_目標_: 以下のデータを最初の行から最後の行まで、一字一句変えずにそのまま書き写してください。

▬▬▬▬▬▬▬▬▬▬

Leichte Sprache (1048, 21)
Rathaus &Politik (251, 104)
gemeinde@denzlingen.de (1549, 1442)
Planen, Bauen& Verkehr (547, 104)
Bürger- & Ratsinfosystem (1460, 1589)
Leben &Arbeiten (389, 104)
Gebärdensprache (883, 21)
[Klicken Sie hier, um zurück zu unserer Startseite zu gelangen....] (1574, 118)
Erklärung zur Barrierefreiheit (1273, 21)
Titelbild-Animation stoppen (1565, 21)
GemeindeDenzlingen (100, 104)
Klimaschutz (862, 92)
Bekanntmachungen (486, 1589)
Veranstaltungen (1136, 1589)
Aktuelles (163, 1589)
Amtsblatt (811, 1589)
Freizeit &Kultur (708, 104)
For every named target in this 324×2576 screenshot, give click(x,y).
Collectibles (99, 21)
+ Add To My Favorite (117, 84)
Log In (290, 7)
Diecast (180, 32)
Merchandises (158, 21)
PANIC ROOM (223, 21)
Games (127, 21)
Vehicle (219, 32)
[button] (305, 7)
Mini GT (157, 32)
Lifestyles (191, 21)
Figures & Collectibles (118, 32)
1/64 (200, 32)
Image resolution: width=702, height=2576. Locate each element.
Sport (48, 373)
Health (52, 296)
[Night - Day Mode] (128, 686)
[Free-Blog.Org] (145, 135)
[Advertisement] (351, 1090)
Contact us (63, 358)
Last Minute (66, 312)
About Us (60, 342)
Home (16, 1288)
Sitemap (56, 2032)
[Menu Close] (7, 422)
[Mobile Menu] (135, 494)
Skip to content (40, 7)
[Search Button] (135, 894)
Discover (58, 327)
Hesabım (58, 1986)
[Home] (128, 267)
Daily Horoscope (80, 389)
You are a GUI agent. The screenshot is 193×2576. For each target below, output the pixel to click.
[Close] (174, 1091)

▬▬▬▬▬▬▬▬▬▬

_解答_:
Leichte Sprache (1048, 21)
Rathaus &Politik (251, 104)
gemeinde@denzlingen.de (1549, 1442)
Planen, Bauen& Verkehr (547, 104)
Bürger- & Ratsinfosystem (1460, 1589)
Leben &Arbeiten (389, 104)
Gebärdensprache (883, 21)
[Klicken Sie hier, um zurück zu unserer Startseite zu gelangen....] (1574, 118)
Erklärung zur Barrierefreiheit (1273, 21)
Titelbild-Animation stoppen (1565, 21)
GemeindeDenzlingen (100, 104)
Klimaschutz (862, 92)
Bekanntmachungen (486, 1589)
Veranstaltungen (1136, 1589)
Aktuelles (163, 1589)
Amtsblatt (811, 1589)
Freizeit &Kultur (708, 104)
For every named target in this 324×2576 screenshot, give click(x,y).
Collectibles (99, 21)
+ Add To My Favorite (117, 84)
Log In (290, 7)
Diecast (180, 32)
Merchandises (158, 21)
PANIC ROOM (223, 21)
Games (127, 21)
Vehicle (219, 32)
[button] (305, 7)
Mini GT (157, 32)
Lifestyles (191, 21)
Figures & Collectibles (118, 32)
1/64 (200, 32)
Image resolution: width=702, height=2576. Locate each element.
Sport (48, 373)
Health (52, 296)
[Night - Day Mode] (128, 686)
[Free-Blog.Org] (145, 135)
[Advertisement] (351, 1090)
Contact us (63, 358)
Last Minute (66, 312)
About Us (60, 342)
Home (16, 1288)
Sitemap (56, 2032)
[Menu Close] (7, 422)
[Mobile Menu] (135, 494)
Skip to content (40, 7)
[Search Button] (135, 894)
Discover (58, 327)
Hesabım (58, 1986)
[Home] (128, 267)
Daily Horoscope (80, 389)
You are a GUI agent. The screenshot is 193×2576. For each target below, output the pixel to click.
[Close] (174, 1091)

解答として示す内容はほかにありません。